Adding to the momentum, a new CBS News/YouGov poll reveals that belief in extraterrestrial life continues to surge. Sixty-three percent of Americans now believe intelligent life exists on other planets, up dramatically from previous decades. Nearly half expect humanity will eventually make contact with extraterrestrial beings, while one in five Americans already believes such contact has occurred.
Whether one believes the government’s disclosures represent genuine mysteries, advanced military technology, psychological operations, or something else entirely, one thing is undeniable: society is being conditioned to think about non-human intelligences on an unprecedented scale.
Movies, television shows, congressional hearings, Pentagon videos, whistleblower testimony, social media influencers, and now official government disclosures are all pushing the conversation into the mainstream.
For Christians, this raises an important question.
What if humanity discovers we are not alone?
The answer may surprise many people.
Biblically speaking, Christians have never believed we are alone in the universe.
Long before modern science contemplated extraterrestrial intelligence, Scripture revealed the existence of a vast spiritual realm populated by intelligent beings created by God.
The Bible describes angels, archangels, cherubim, seraphim, living creatures around God’s throne, and countless heavenly hosts carrying out divine assignments.
Some angels function as messengers. Others serve as warriors. Some appear to oversee nations. Others worship continually before God’s throne.
The prophet Isaiah describes seraphim with six wings crying out, “Holy, holy, holy is the Lord of hosts.” Ezekiel describes extraordinary living creatures unlike anything found on Earth. Revelation expands the picture further, revealing heavenly beings surrounding God’s throne in continual worship.

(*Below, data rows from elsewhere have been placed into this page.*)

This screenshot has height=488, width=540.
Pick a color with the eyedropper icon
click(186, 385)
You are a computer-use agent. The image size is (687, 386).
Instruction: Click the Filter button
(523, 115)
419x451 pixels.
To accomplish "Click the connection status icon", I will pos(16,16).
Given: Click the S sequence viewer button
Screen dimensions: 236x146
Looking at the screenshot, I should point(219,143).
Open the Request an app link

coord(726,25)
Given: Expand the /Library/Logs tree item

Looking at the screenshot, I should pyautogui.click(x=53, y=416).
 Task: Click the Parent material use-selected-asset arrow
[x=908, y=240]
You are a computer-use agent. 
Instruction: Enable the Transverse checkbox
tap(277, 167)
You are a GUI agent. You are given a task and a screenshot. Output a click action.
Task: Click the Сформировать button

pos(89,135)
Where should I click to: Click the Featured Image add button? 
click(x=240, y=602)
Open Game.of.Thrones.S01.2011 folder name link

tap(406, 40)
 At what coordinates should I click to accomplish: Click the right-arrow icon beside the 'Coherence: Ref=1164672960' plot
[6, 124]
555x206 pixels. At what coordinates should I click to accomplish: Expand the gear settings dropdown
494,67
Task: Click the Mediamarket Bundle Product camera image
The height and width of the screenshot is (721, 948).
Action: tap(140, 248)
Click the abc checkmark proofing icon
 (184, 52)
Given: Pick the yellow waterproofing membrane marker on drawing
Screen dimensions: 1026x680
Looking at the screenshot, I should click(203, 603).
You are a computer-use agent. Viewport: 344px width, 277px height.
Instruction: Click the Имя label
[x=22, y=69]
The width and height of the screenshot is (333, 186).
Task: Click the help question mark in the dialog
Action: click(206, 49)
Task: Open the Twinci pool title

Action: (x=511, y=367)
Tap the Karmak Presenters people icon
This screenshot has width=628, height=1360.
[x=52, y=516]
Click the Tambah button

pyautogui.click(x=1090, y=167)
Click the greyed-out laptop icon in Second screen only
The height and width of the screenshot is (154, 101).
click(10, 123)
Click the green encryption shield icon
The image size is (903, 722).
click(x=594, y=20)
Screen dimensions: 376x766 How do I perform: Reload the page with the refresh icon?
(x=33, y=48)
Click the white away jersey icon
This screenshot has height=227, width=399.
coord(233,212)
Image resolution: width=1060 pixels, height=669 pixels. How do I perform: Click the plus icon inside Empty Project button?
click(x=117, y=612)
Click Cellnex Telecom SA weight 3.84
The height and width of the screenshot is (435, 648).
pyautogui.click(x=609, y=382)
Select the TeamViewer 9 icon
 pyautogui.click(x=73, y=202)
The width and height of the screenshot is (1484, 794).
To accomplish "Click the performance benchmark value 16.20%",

The biblical worldview is already far bigger and stranger than most modern depictions of extraterrestrial life.
Christians do not need aliens to explain mysterious non-human intelligences.
God has already revealed the existence of an unseen realm.
The Bible also records the greatest rebellion in cosmic history.
Lucifer, once a glorious heavenly being, rebelled against God and led a portion of the angelic host into rebellion with him. These fallen angels became what we commonly refer to as demons.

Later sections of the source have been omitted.